À trois jours de la prestation de serment historique du premier Noir à la présidence américaine, l'heure est à l'émotion, à l'euphorie, à l'espoir - à tout sauf à l'humour et à l'ironie. Qui a envie de rire à un moment aussi chargé symboliquement? Qui veut se moquer de ce héros magnifique qu'est Barack Obama? Certainement pas moi. Mais je ne suis pas humoriste et je ne gagne pas ma vie en écrivant des blagues comme le Montréalais Barry Julien, scripteur pour l'hilarante émission de satire et de parodie politique The Colbert Report.

Chez nous, cette émission diffusée à CTV et animée par Steven Colbert, qui campe un commentateur réactionnaire, n'est pas très connue. Aux États-Unis pourtant, dès sa première semaine en ondes à l'automne 2005, The Colbert Report obtenait des cotes d'écoute de 1,2 million par soir. Depuis, sa popularité n'a cessé de croître, poussant certains à la préférer au Daily Show de Jon Stewart, où le personnage de Colbert est né.

 

Mais que cette émission soit meilleure ou non, Barry Julien - que j'ai spontanément rebaptisé Barack - est non seulement ravi d'y travailler en compagnie de 13 autres scripteurs, dont Colbert, mais il m'a assuré de son bureau à New York qu'il n'hésitera pas à se moquer du nouveau président dès que possible. «Pour l'instant, nous ne l'avons pas encore complètement saisi et comme Obama n'est pas encore à la Maison-Blanche, qu'il n'a pas passé de loi ni fait de gaffe majeure, on n'a pas grand-chose sur lui. Mais comptez sur nous pour en trouver!»

Pendant la course à l'investiture démocrate, Obama est apparu au Colbert Report via satellite pour dénoncer «les maudites distractions médiatiques.» Sa femme Michelle s'est pour sa part risquée dans le studio de Colbert où elle a fait preuve d'un redoutable sens de l'humour. «Nous savons tous que vous êtes une élitiste, née avec une cuillère d'argent dans la bouche, mais au fait, combien de cuillères, vous et votre famille, aviez à la maison?» a demandé Colbert. «Quatre cuillères, a répondu du tac au tac Michelle Obama. Et cinq quand mon père a eu une promotion.» Barry Julien ne se souvient pas qui a écrit cette réplique pour Michelle Obama, mais chose certaine, elle a été écrite par un scripteur de l'émission. Idem pour la blague reprise par Jon Edwards le jour où il a endossé publiquement Obama. «Je lui ai demandé un jet-ski, mais je l'attends toujours!» a lancé Edwards à la foule.

Barry Julien avait écrit cette blague un mois plus tôt lors du passage d'Edwards au Colbert Report.
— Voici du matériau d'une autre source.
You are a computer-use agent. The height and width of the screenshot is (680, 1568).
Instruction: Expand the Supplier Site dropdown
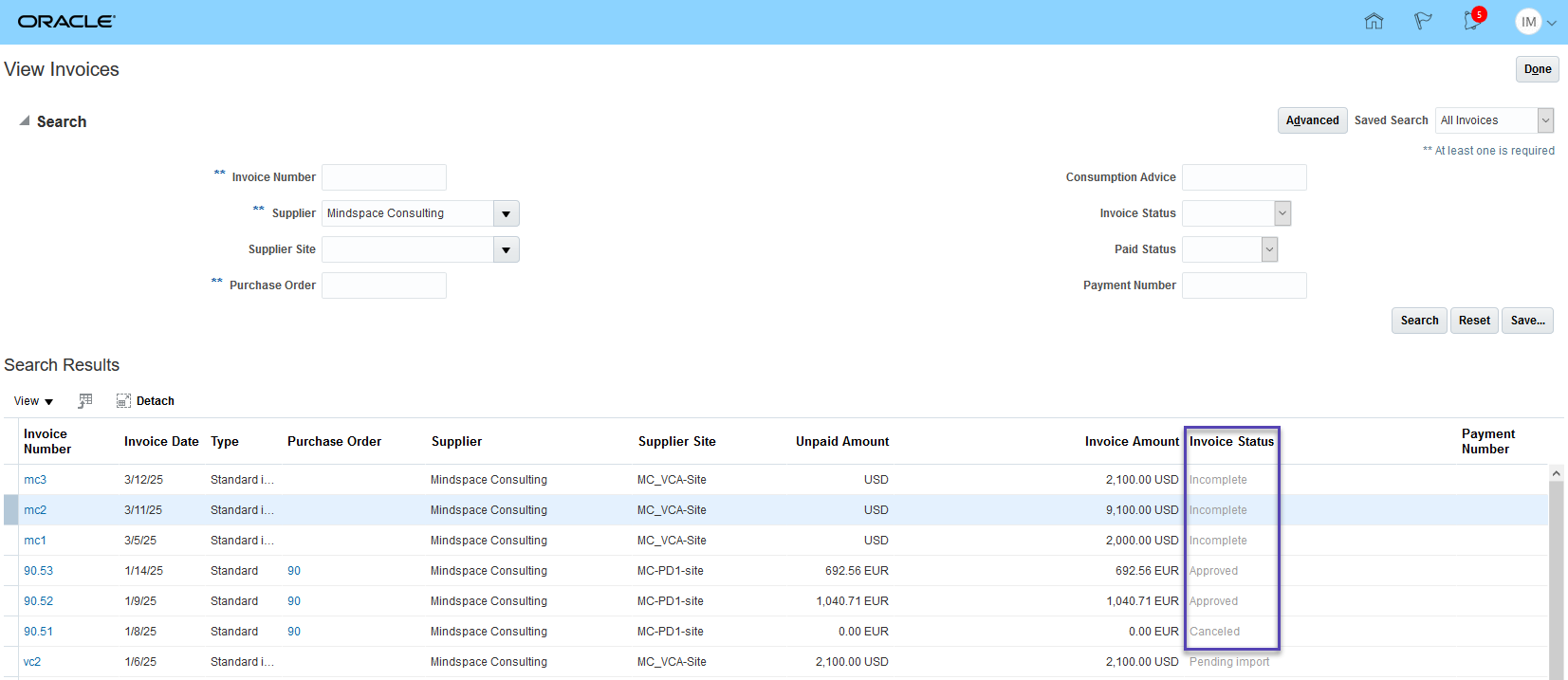[x=506, y=249]
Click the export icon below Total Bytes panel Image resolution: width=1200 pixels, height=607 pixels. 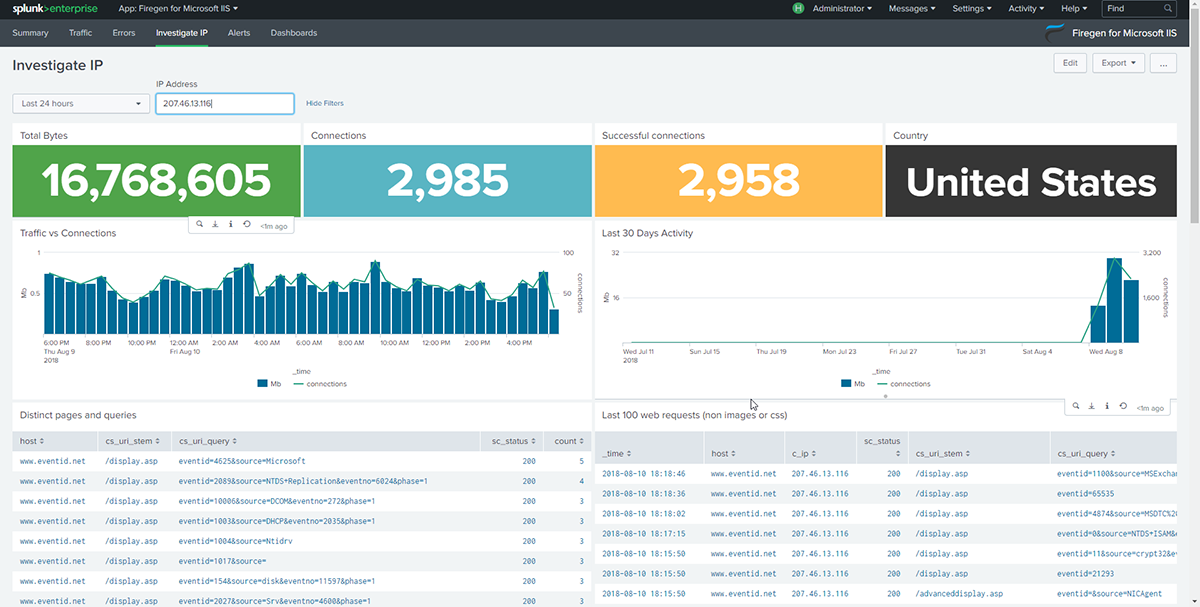tap(215, 225)
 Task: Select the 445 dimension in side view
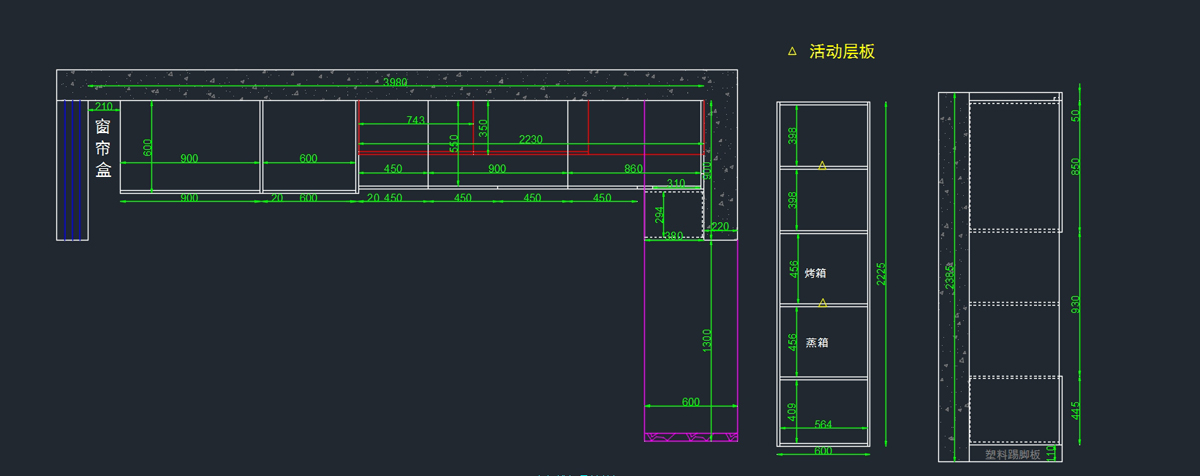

En l'entendant la récupérer dans un rassemblement politique, Barry Julien s'est senti gonflé d'importance et récompensé pour les milliers d'heures où il reste enfermé dans son bureau à chercher le jeu de mots, l'idée ou l'image qui fera rire le public.

Fils de Claude Julien, un Québécois né à Verdun, Barry Julien a grandi à Dollard-des-Ormeaux et à Pierrefonds avant d'étudier en communications à Concordia. Il a fait du stand up comic à Juste pour rire, a écrit pour l'émission satirique canadienne This Hour Has 22 minutes», qu'il a quittée pour le Comedy Network aux États-Unis.

Le lendemain de notre entretien, son patron Steven Colbert ouvrait son émission en déclarant qu'il avait toujours eu des doutes au sujet d'Obama. Est-il qualifié? Est-il vraiment Américain et, surtout, où était-il le soir où Vince Foster (un conseiller de Clinton) est mort? Autant de questions troublantes qui ont fait crouler de rire le public en studio. Puis, Colbert s'est lancé avec son complice P.K. Winsome, un faux entrepreneur républicain noir, dans un numéro tordant mettant en scène une boîte de boisson énergisante Yes we can, un pot de margarine commémorative Obamamargarine, un minuteur à oeuf Obama et une assiette commémorative montrant Colbert regardant Obama sur sa télé Zenith, le soir de sa victoire électorale, preuves irréfutables que même Barack Obama peut faire vendre des cochonneries aux Américains. Ça, c'était six jours avant la prestation de serment d'Obama. Imaginez le 20 au soir ou le 21 au matin.